• U.S.

GREAT BRITAIN: Party Conferences

4 minute read
TIME

The one thing everybody expected from the Labor Party last week when it opened its annual conference in Southport was that it was finally going to uncork its long-bottled plan of giving England Socialism and no more fooling. The only question was: just how strong a Socialist dose was the Party going to offer?

No man in the Party wanted it more potent than rich Sir Stafford Cripps who, although he is a graduate of swank Winchester College and a bencher of the Middle Temple, stands as far Left as any Briton will go who still recoils from Communism. Sir Stafford and his Leftist “Socialist Leaguers” wanted three main points incorporated in the platform on which Labor will stand when it goes before the nation either next year or in the 1936 general elections: 1) cooperation with the Communists. 2) immediate abolition of the House of Lords, 3) confiscation of industries, banking and estates without compensation.
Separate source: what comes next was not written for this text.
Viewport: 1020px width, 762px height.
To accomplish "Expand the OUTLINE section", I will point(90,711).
Aligned against him were onetime Minister of Transport Herbert Morrison who at the end of last week’s conference loomed large as a candidate for Laborite Prime Minister, and “Uncle Arthur” Henderson who last week resigned from his 25-year-old secretaryship of the Party without, however, losing his influence in the Party’s affairs. But even more formidable than these antagonists were Britain’s 6,500,000 Laborites themselves of whom nearly two-and-a-half million sent postcards to the conference voting against Sir Stafford’s proposals. Deluged by this repudiation, Sir Stafford was content to take a comparatively minor place in the Party’s national executive committee, thereby giving Labor a united front far different from the faction-riddled Conservative Party’s, and making it clear that for the present, at any rate, he endorsed the milder Henderson-Morrison plan of action.

This plan called for an absolute repudiation of Communism, an eventual abolition of the House of Lords to be accelerated only if the Lords should impede Labor’s socializing activities. All industry is to be socialized, beginning with the railroads, but only after “the fullest consultation with the trade unions”—and with compensation. In the case of transportation properties, compensation to owners will be a “net reasonable maintainable revenue.” Other compensations will probably be by stock issues.
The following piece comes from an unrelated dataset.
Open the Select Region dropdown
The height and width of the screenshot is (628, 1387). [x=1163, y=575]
On the subject of confiscation without compensation Herbert Morrison shrewdly explained the Laborites’ reaction to the Crippsites’ demands: “Great Britain is not the type of country and has not the type of people who are going to respond readily to confiscation. At the last general election it was the working classes who were mortally afraid that their humble shillings and few pounds in the Post Office Savings Bank were endangered by us. Every Labor candidate knows that and curses it.
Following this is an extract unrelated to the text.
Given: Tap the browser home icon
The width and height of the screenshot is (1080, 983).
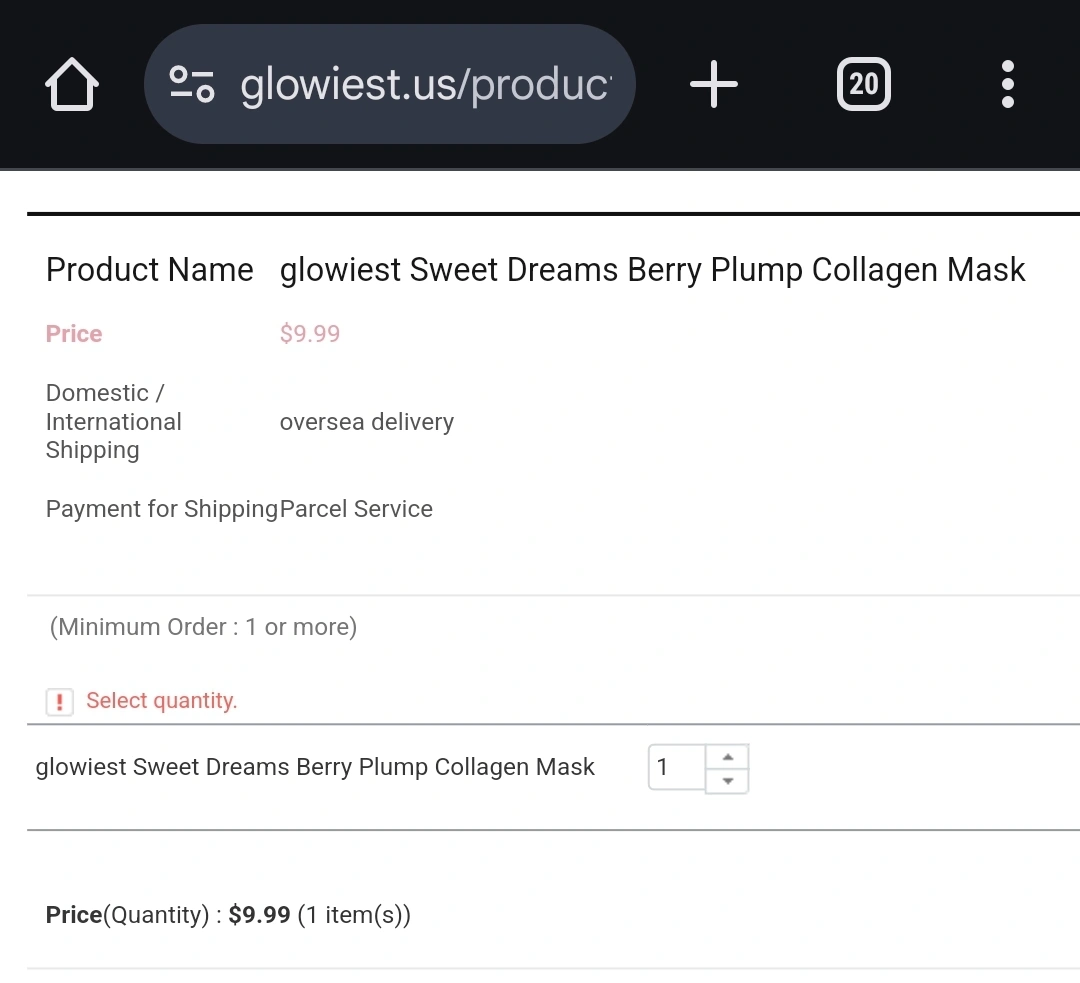Looking at the screenshot, I should pos(72,85).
“One of the facts that we must face is that the workers in some ways are more concerned about their little investments than are some of the capitalists about theirs.”

Meanwhile in Bristol the Conservatives were holding their annual conference, marked as usual by factional differences over India. What interested Britons, however, was not India, but the action of the Conservative conferees regarding lotteries.

All thrifty Britons dislike lotteries but even more they dislike seeing Britain’s strict laws drive £1.000,000 a year out of Britain into Ireland. Last year His Grace the jovial, sporting Duke of Atholl ran his own disguised lottery, got £60.000 for British charities and a £25 fine for himself. To plug up the loophole he had found, the Conservative Government jammed through Parliament a new and stricter law.

Last week Britons were technically violating it by the hundred thousand to subscribe to this year’s Irish Sweepstakes. In the closing hours of last week’s conference of the Conservative Party, up rose Sir William Henry Davison, a fellow member with Atholl of the swank Carlton Club. “Ordinary citizens,” he cried, “resent the Government’s attempts to … prevent them from having a flutter. . . .” (Cheers.) Before the party leaders could collect themselves, Sir William shouted his motion: “. . . The Government should give facilities for a national lottery.” Aye! And up went hundreds of hands. Nay! A feeble few.